It's hard for Americans to feel like underdogs these days. We seem normal size in our own skins, but to the rest of the world, we've become a nation of supersizing, regime-changing, SUV-driving Goliaths. This may be why the NCAA men's basketball tournament—where little mutts like geographically confused Cleveland State and it-can't-possibly-have-a-team Oral Roberts run with purebreds Duke and UCLA—grows in meaning every year. It may also be the gambling, the guilt-free jalapeño-popper binges or the camaraderie born when three-quarters of the workforce enters a two-hour conspiracy to disappear.
But back to the Goliath thing. The Sunday before the tournament begins, all the contenders are ranked from 1 (the awesomest of the awesome) to 16 (the meekest of the meek) in each of four regional groups. Then 16 plays 1 and 15 battles 2 and so forth in a three-week single-elimination march to the championship. No sporting event is as elegantly constructed or as essentially American. There are the massing of schools rich and poor, public and private; the opportunity for all to face off neutrally; and the assignment of an indisputable qualitative value. That last element, the seedings, may seem like cruel status reinforcement, but when an upset happens—and upsets always happen—its magnitude can be assessed with statistical clarity, so that we know just how far the mighty have fallen and how high the mutts have leaped.

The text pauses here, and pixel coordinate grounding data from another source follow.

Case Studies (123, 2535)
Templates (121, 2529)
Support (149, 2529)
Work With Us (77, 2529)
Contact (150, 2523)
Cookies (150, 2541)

The best action in the tournament is concentrated into the first four days, when 64 schools get whittled down to 16. For basketball fans, there is the orgy of games, with starting times carefully choreographed so that each ends a few minutes apart, allowing CBS to show every buzzer beater or near miss. (It's the least the network could expect for the $6 billion it has ponied up to broadcast the event for just over a decade.) But for secular audiences, those first few days are also when March Madness is at its maddest, when little schools get their one shot at Goliath. Most will miss, but a few will stun the odds and themselves and in their ragged glory remind us of just how satisfying it can be to hold a slingshot.